Fires in Russia
This is the VOA Special English ENVIRONMENT REPORT.
Clouds of thick smoke have spread across some of Russia's largest cities. The smoke has affected millions of people. Russian officials say it is the thickest smoke to cover the area in thirty years.
Most of the smoke has been caused by forest fires and peat bog fires. Peat is decaying plant material. When it is dry, it burns very easily. It is often used as fuel.
Forest and peat bog fires have burned more than one-million hectares of land in Russia this summer. Hundreds of firefighters and emergency workers have been sent to fight the fires. Russia's Emergency Situation Ministry also has sent helicopters and planes to assist in the effort. The peat bog fires are most severe in the Shatura area, southeast of Moscow.
Peat bog fires are hard to put out. That is because flames follow the layers of peat as far as fifteen meters into the earth. Several fires start every day. And they spread quickly. The fires threaten homes and forests.
Peat bog fires are common in Moscow and other large cities in Russia. This year, however, the number of fires has increased because of the long period of hot weather in the area. There also has been little rain or wind.

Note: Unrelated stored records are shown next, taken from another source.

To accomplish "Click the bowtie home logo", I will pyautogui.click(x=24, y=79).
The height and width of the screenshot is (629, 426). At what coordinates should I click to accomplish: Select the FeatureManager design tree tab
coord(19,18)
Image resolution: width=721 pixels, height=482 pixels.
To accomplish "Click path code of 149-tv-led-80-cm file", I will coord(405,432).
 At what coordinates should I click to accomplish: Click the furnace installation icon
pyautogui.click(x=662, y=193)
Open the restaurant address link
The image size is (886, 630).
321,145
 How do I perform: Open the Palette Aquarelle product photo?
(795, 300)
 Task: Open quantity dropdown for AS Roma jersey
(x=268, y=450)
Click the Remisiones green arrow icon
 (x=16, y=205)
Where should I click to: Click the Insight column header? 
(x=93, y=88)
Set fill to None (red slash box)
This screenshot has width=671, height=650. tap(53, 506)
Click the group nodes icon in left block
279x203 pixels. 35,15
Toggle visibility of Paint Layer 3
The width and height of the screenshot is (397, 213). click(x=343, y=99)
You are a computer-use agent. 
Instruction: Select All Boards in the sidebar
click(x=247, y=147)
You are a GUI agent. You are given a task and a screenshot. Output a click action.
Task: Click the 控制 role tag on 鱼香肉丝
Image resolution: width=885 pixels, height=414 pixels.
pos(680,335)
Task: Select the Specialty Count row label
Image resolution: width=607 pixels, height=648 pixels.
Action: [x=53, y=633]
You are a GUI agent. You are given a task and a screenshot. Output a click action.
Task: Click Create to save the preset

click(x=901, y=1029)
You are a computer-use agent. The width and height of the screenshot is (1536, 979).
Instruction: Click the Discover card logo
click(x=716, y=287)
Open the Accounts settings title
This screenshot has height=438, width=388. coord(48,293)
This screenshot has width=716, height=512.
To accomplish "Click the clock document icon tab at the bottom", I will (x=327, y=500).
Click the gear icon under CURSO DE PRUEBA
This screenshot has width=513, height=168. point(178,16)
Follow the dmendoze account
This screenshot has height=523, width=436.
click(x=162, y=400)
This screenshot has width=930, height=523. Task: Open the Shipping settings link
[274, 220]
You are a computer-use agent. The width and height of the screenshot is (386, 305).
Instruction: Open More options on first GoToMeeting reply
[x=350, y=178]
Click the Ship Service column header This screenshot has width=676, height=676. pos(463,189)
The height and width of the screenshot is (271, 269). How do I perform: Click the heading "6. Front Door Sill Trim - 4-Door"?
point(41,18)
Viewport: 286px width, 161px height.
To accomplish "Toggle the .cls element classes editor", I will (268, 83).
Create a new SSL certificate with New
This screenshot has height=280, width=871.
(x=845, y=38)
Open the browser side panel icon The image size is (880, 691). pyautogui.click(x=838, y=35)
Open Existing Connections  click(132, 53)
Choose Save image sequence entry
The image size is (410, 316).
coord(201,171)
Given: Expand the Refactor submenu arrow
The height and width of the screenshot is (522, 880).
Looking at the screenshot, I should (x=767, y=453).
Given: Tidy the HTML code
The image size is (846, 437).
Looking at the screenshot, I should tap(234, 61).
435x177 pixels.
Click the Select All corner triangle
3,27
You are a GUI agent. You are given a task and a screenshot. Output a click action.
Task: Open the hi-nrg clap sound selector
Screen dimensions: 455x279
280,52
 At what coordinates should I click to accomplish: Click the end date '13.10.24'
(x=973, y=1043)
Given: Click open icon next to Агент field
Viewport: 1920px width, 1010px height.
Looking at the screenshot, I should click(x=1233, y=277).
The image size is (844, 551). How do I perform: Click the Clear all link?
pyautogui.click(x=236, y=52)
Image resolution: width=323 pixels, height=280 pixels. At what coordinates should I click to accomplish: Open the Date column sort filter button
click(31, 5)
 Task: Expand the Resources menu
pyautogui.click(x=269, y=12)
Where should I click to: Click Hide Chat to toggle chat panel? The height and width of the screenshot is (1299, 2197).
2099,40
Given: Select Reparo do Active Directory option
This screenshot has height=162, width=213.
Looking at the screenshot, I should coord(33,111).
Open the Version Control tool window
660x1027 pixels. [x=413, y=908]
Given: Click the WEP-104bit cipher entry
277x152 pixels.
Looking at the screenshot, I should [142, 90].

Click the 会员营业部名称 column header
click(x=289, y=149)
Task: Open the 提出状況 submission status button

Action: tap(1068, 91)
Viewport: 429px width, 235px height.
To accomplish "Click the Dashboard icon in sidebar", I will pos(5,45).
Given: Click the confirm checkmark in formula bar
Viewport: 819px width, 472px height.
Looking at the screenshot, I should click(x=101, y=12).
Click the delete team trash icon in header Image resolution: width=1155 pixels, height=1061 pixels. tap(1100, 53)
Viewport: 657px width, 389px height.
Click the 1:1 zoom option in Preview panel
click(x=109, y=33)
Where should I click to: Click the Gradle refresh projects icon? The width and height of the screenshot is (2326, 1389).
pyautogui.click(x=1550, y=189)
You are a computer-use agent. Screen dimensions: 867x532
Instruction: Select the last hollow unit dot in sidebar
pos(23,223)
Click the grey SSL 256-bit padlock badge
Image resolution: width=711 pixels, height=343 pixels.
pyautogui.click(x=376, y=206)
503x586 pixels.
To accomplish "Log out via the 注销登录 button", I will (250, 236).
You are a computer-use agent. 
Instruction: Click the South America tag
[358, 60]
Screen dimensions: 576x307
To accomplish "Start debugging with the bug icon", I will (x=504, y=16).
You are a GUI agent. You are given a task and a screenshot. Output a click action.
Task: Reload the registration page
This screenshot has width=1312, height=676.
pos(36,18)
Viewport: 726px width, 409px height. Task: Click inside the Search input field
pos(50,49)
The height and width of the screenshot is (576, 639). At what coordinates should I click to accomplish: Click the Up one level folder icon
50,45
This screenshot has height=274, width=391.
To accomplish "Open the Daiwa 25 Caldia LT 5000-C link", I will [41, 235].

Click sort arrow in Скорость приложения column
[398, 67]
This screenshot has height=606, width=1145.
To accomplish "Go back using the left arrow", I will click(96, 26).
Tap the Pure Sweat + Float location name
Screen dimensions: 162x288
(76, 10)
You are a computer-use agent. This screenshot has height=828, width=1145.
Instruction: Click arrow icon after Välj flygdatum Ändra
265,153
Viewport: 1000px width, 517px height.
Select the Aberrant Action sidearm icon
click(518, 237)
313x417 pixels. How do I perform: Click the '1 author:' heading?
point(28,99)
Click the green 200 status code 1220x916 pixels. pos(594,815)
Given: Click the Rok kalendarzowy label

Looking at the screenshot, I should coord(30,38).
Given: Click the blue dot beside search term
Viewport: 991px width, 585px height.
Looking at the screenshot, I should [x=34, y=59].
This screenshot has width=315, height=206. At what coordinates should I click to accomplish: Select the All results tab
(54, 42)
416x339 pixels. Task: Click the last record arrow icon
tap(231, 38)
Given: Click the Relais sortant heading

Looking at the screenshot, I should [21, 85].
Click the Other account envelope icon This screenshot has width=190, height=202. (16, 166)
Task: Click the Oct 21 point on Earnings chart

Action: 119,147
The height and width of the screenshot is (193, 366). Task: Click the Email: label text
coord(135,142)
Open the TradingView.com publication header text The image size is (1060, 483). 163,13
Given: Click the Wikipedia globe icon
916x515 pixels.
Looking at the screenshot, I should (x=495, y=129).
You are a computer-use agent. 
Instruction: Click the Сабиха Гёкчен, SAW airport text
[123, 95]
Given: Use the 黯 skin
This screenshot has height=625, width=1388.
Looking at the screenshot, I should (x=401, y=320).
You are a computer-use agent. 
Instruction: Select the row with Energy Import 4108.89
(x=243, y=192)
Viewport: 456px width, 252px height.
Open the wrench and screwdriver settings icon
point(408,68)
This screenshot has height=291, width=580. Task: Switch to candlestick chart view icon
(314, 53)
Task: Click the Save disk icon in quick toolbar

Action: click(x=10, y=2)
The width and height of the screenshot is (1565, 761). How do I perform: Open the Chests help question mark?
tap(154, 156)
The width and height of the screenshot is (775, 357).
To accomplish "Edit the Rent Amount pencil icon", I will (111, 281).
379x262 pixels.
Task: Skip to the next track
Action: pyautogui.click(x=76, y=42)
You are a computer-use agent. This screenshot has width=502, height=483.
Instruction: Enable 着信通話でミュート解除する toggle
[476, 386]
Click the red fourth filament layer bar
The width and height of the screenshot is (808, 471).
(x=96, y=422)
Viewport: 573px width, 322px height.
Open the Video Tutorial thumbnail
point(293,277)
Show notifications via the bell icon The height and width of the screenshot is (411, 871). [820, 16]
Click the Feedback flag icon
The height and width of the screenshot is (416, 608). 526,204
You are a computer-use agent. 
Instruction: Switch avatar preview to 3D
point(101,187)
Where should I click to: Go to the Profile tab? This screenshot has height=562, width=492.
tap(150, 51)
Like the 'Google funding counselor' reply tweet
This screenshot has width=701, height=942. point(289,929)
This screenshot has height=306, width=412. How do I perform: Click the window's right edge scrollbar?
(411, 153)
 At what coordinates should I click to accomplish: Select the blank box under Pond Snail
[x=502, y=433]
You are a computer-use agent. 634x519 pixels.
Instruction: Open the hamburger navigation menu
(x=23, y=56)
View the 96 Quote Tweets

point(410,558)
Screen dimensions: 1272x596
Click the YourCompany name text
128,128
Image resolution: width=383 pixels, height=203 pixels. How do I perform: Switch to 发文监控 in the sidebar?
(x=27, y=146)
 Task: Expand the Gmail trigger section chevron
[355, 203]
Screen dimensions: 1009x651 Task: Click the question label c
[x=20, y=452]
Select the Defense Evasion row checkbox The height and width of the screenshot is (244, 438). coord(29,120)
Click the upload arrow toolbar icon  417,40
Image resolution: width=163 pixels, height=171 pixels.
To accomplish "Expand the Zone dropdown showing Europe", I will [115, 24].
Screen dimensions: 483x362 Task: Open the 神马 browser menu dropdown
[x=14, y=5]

Smoke from the fires has increased the amount of carbon dioxide gas in the air in parts of Moscow. Environmental officials say the carbon dioxide levels are twenty percent higher than acceptable levels.
Health officials in Moscow say the increased pollutants have caused people to have headaches, watery eyes and increased tiredness. They have urged people with breathing or heart problems to stay indoors or leave the city if possible. However, officials say no severe health effects have been reported so far.
Government officials say structures will be built to redirect rivers in an effort to flood the land. The canals are expected to be operating by next year.
In nineteen-seventy-two, similar hot, dry weather also led to fires in peat bogs in the same area. The smoke covered the area for weeks.
Emergency workers have prevented the current fires from causing widespread destruction. But they can do little to prevent the thick smoke. Weather experts say rain, wind and lower temperatures are the only ways to stop the fires.